▶ _Aim of the task_:
Keep only the rows below that contain the word "pink", copying each one in full.
-- BEGIN Records for the exercise --
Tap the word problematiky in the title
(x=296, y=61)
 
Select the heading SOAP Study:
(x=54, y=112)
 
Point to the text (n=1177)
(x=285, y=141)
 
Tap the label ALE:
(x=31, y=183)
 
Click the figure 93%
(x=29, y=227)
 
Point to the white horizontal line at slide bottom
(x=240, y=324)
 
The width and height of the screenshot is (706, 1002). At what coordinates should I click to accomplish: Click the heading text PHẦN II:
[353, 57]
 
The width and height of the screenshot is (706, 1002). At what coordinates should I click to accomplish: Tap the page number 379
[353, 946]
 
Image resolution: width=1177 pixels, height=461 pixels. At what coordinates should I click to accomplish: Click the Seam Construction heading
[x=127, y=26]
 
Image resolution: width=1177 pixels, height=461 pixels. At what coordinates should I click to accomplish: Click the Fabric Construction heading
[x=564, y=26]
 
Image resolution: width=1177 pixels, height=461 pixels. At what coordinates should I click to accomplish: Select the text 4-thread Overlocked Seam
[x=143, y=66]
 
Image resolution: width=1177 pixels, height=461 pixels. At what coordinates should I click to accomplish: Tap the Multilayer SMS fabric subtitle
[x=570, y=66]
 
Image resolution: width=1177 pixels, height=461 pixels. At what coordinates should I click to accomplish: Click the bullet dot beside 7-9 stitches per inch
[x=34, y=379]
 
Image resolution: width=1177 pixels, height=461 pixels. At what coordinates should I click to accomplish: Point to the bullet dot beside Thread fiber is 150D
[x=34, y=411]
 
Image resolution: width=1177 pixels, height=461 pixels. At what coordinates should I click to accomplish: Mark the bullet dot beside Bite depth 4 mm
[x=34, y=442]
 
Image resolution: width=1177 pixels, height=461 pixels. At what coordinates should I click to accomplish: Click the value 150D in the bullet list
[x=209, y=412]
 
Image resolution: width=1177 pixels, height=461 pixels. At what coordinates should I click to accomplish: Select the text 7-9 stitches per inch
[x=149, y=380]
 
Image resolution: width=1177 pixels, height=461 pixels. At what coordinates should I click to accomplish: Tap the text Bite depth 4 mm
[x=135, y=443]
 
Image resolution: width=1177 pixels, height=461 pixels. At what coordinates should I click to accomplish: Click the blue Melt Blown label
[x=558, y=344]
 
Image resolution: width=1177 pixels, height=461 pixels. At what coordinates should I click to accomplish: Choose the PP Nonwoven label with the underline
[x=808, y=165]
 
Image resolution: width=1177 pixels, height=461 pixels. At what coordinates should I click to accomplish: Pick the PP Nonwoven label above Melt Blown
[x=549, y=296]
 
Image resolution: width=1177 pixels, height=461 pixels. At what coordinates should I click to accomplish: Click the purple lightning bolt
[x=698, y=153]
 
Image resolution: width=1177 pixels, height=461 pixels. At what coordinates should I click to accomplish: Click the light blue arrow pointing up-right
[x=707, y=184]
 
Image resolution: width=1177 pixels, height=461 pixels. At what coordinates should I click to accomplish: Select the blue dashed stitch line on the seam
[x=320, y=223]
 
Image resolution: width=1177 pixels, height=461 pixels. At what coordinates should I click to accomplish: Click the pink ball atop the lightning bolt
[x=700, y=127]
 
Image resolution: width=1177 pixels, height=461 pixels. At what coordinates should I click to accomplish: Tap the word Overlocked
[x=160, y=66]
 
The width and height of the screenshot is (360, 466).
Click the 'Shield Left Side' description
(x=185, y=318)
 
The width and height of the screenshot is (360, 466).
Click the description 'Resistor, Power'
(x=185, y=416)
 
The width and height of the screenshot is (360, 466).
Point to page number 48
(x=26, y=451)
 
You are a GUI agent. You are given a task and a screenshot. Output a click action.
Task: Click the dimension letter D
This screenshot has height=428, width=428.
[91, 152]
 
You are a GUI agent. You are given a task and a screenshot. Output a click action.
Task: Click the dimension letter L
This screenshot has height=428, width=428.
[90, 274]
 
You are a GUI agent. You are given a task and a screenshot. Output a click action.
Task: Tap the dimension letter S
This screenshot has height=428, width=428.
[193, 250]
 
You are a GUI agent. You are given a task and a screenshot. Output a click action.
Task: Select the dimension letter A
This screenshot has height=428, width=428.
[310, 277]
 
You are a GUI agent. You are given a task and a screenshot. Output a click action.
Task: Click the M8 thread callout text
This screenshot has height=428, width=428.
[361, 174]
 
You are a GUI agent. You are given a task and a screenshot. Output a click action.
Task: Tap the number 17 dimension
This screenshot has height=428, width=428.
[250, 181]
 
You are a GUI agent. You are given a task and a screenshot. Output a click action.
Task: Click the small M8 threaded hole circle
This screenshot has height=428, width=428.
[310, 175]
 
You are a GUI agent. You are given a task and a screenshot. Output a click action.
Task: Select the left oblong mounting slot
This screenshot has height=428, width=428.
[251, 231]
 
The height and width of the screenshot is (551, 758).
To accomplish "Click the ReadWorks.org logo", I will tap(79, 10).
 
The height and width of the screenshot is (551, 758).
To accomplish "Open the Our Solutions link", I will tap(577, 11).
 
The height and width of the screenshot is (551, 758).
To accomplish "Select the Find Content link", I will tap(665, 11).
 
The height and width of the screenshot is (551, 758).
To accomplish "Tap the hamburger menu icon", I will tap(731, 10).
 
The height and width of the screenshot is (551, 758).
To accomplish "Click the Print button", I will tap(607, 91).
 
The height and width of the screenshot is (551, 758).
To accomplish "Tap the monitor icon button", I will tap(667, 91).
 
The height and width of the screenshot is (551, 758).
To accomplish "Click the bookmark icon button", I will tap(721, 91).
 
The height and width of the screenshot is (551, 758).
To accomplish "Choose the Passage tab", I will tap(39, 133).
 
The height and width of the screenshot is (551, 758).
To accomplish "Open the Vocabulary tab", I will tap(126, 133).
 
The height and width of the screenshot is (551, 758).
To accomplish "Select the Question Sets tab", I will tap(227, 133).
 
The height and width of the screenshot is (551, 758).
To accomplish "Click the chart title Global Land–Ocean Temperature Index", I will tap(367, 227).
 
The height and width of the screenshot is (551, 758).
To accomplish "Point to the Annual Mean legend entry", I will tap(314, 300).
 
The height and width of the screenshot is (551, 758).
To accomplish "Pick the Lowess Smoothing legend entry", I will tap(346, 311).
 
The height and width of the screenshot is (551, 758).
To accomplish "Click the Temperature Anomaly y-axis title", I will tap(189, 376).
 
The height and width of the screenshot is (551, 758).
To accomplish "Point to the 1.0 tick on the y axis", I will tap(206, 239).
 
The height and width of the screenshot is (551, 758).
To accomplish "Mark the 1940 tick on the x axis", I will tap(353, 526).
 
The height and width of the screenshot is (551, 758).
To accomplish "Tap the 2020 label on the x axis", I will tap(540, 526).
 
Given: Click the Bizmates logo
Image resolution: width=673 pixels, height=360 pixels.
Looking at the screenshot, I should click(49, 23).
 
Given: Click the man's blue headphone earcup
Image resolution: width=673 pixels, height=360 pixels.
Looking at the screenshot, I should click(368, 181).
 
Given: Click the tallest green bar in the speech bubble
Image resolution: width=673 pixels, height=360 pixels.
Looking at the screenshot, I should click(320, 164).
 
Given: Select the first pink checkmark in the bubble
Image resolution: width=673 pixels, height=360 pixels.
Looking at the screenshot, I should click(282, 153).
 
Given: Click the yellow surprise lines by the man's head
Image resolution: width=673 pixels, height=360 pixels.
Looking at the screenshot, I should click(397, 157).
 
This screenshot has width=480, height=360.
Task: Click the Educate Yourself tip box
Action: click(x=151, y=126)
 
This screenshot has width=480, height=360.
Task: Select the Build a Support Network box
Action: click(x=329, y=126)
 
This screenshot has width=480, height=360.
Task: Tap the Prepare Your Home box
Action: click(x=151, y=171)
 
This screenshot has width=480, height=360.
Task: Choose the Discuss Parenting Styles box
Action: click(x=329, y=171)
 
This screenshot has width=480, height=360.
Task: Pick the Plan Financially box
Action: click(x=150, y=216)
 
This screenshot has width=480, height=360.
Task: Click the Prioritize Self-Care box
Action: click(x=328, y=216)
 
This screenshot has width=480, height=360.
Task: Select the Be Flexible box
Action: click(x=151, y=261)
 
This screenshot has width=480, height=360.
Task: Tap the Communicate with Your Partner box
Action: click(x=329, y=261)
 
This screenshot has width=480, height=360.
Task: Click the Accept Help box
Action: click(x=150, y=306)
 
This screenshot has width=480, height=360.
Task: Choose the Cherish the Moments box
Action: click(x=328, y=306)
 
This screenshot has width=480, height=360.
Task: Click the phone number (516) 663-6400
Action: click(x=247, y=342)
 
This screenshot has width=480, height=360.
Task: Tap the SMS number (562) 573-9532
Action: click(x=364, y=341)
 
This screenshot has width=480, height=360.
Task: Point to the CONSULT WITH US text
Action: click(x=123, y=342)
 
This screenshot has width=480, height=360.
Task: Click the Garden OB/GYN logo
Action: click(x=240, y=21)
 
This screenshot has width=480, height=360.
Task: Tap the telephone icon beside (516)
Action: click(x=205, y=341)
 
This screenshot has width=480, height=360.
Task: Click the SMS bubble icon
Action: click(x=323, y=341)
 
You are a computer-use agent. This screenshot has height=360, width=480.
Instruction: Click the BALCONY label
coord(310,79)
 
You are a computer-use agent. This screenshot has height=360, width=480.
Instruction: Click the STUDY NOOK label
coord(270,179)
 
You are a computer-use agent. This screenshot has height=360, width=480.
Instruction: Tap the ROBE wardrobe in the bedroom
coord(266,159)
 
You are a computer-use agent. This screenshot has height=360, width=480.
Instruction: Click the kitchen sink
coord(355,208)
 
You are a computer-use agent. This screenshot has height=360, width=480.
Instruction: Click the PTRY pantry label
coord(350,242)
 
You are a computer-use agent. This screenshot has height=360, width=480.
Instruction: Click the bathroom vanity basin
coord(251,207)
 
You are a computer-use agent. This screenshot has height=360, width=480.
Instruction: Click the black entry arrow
-- END Records for the exercise --
▶ _Result for this task_:
Image resolution: width=1177 pixels, height=461 pixels. At what coordinates should I click to accomplish: Click the pink ball atop the lightning bolt
Given: Select the first pink checkmark in the bubble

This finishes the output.